When they started out, they were just yellow circle faces, replacing what we were trying to convey by adding shapes of non-alphabetical keyboard options to make faces. Smiley face, the first. Then frowning. Puzzled. Angry. So many of us have been familiar with these yellow faces from those posters with all the different expressions to help sort out what we're feeling. You know, because we're not actually taught for the most part about feelings, just told to stuff them and get on with whatever our duties are. Finish our homework. Go to work. Obey whoever is in power over us. Yield to whatever our religious teachings, and those who teach them, say. We get into trouble from stuffing those feelings, so face drawings help us dig them out.
They started getting more complex. Sometimes the drawings were puzzles. You had to study them to find the difference from the last one, like just how widely open the mouth was compared to that other one which meant something else. Were the ones with tears with different mouths crying, or laughing so hard they got tears? That's when some of us started needing translators. But it just kept getting more complicated.
The hands weren't so bad. Praying hands, obvious. Clapping, thumbs up or down, raised fist, middle finger raised, all easy to get since we actually do communicate that way. It just didn't stop however. For a few you needed to know ASL, like the extended thumb, index and pinkie fingers, meaning "I love you." Red hearts said the same thing, even adding flourishes. I still mentally read them as "heart" like for that TV show Bob Hearts Abishola. Still not sure about the unicorns though: happy childish fantasy? Irrationality?
I looked at a long row of emojis a couple days ago which had animals, fruits, buildings, each a new level of confusion. Hey, I get the pile of poo. Who doesn't, though I wonder does it really need a smile? "I'm happy to call you a piece of shit?" But who on earth decided to use an eggplant? First, I've not yet seen an actual eggplant in that shape. The ones in the stores tend to be rounder, fatter, less long or curved. You can tell it's an eggplant emoji from the color it's drawn in. So what did it mean? Were they hungry? Pushing veggies in the diet? When the snickers started, I figured it out what they were trying to say, or perhaps just what somebody decided it ought to be translated as. Sort of a "here's a picture, what shall we do with it?" But I still don't get why the eggplant is supposed to represent a penis. A spherical thing is supposed to be a cylindrical thing? A bent thing is supposed to represent a straight thing - uh, except when it's a carrot in a commercial for something horrible to be prevented? Something huge is supposed to fit where... well, you get the puzzlement. Why not a mushroom of more appropriate proportions? When they added a peach, complete with more snickers, I just greeted it with resignation. Somebody out there is just sick. Repressed. Dismissive. And badly, badly in need of some sex education.

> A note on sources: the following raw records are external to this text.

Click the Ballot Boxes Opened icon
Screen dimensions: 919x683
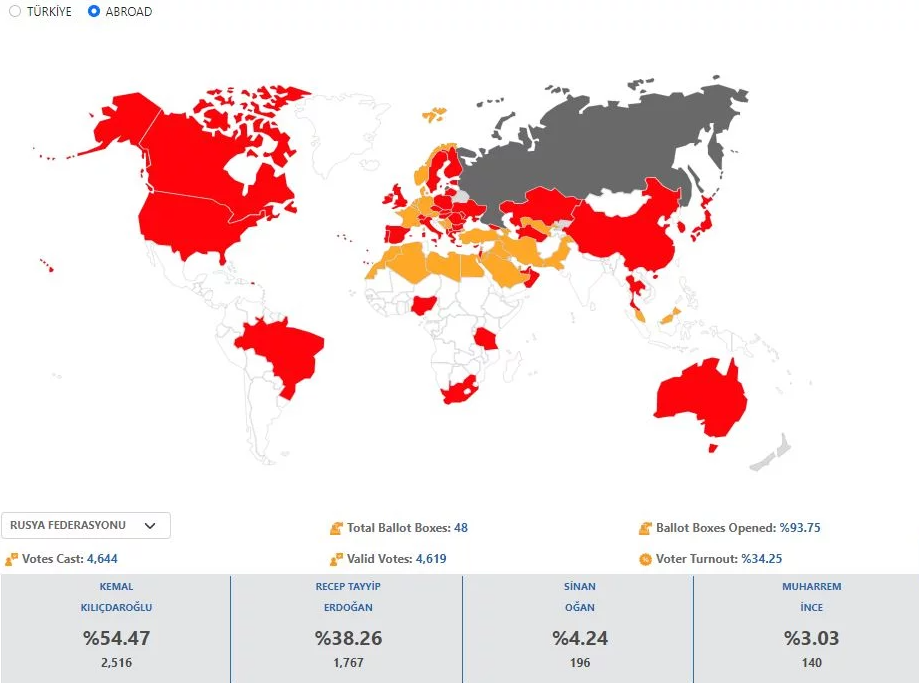[645, 528]
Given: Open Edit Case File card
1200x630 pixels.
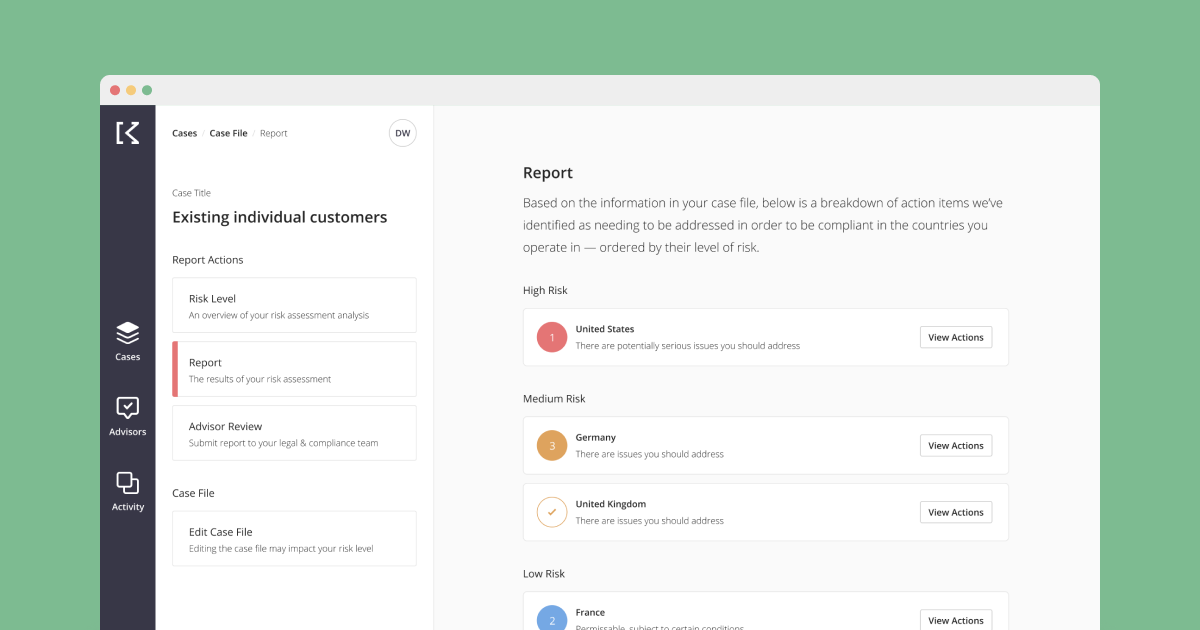Looking at the screenshot, I should pos(294,539).
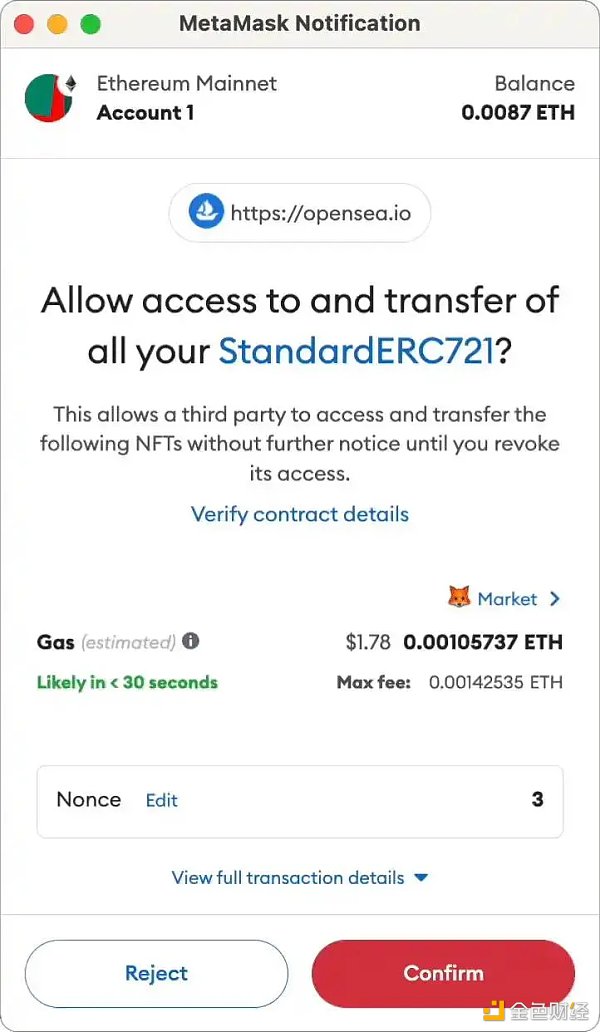Open Verify contract details link
Screen dimensions: 600x1032
tap(300, 514)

But now buildings? It's bad enough trying to figure those out, but worse, each presents in about a 3/8 inch size when added to rows of text in an attempt to communicate better than words, or add emphasis. I can see just enough to figure out it is a building. But what kind? House? Store? police station? Library? I have no clue. The details - I can see there are details - are too tiny. WTF are you trying to say? And why this way?
Some of these are so obscure the only message coming across is, "Hey, I'm a member of the in group and you aren't." We humans are already so expert at sending that message that many people spend large portions of their lives saying it in every way possible. We certainly don't need another way to do that, but when has that ever stopped people? Some of the obscure ones might just be saying, "See how unique and creative and smart I am that I developed this and you don't get it?" They'd be worth the admiration if what they developed actually was comprehensible. Communication is supposed to be just that, comprehensible.

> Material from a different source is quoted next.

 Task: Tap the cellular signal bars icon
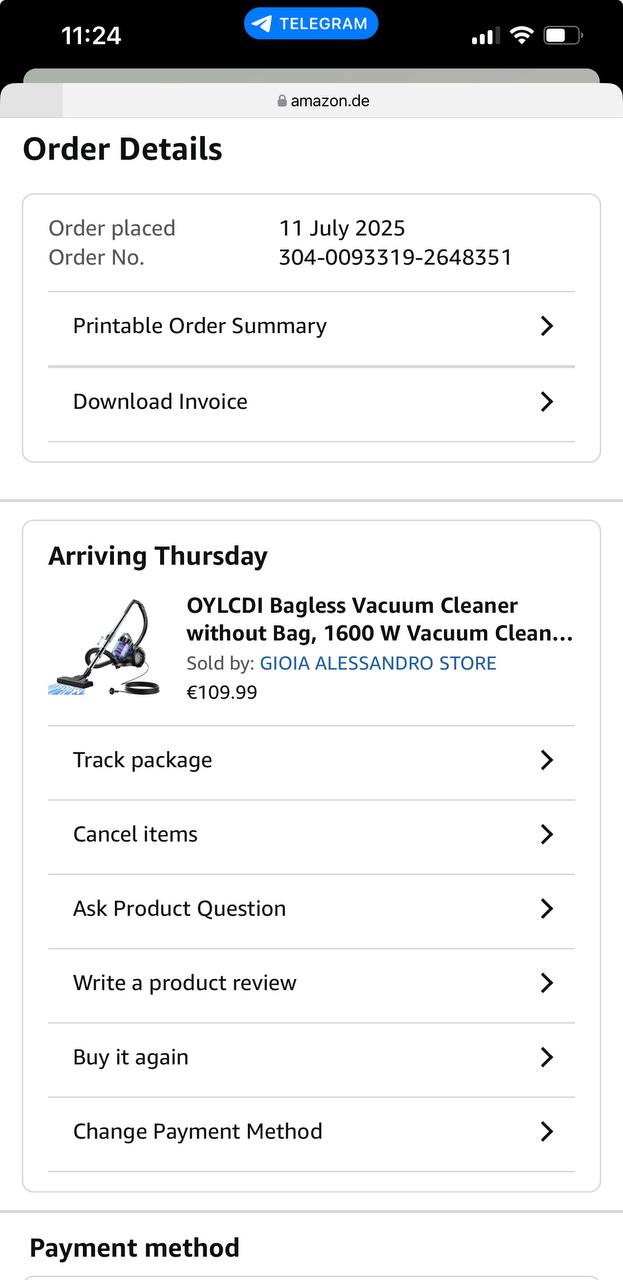[485, 36]
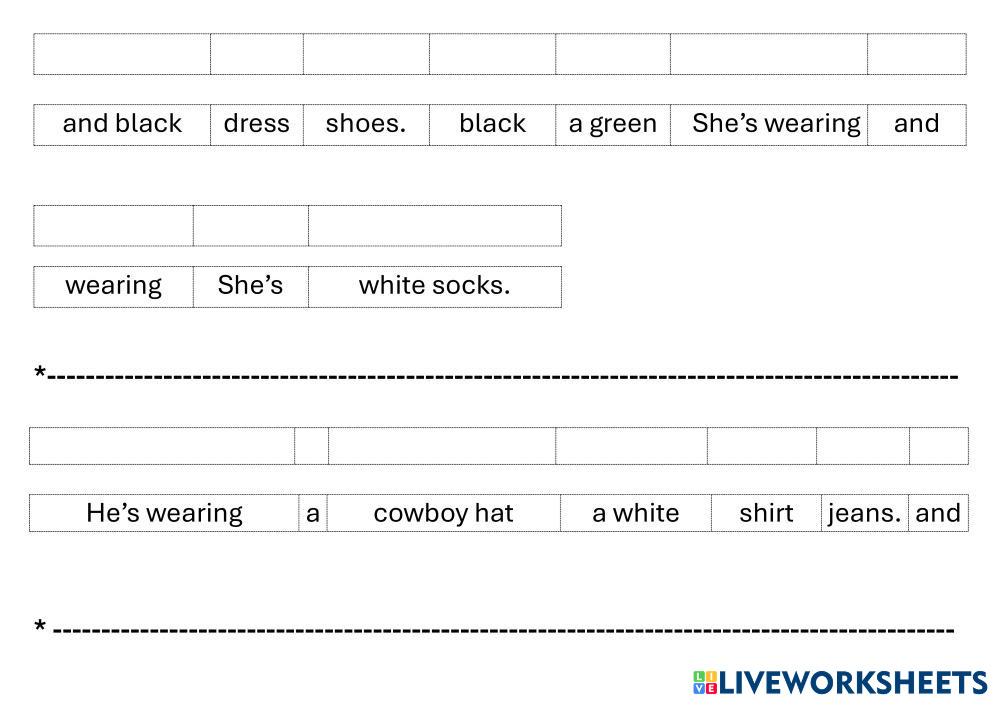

One that is comprehensible to me, delighting in the snark of it, is a coupling of two emojis, tater tots and pears. It's a way of mocking the way so many people, rather than doing anything, even simply speaking up, to end a bad situation like gun violence (to name just one) offer others their "thoughts and prayers." Not a hug for the ones grieving, not sitting down to talk with them, find out how they're doing, offering a listening ear. Big help, eh? Just "tots and pears". It's for when you are too helpless to give actual comfort, but want to rely on your faith to pretend things are OK when they aren't, it's all you (think) you have to offer and think it means something. It's also for when you really have no major problem but are out garnering sympathy over nothing and don't deserve any, you may get tots and pears, folks. A little nothing for a nothing problem. Ironically, at least the foods have a use. Nutrition. Comfort food even.
Who knows what's next from emojis? I certainly am years behind. Besides not understand so many of them, I don't even use them. Never saw the need to figure out how. I'll just go on happily typing away, communicating the old fashioned way. : ) : ) : )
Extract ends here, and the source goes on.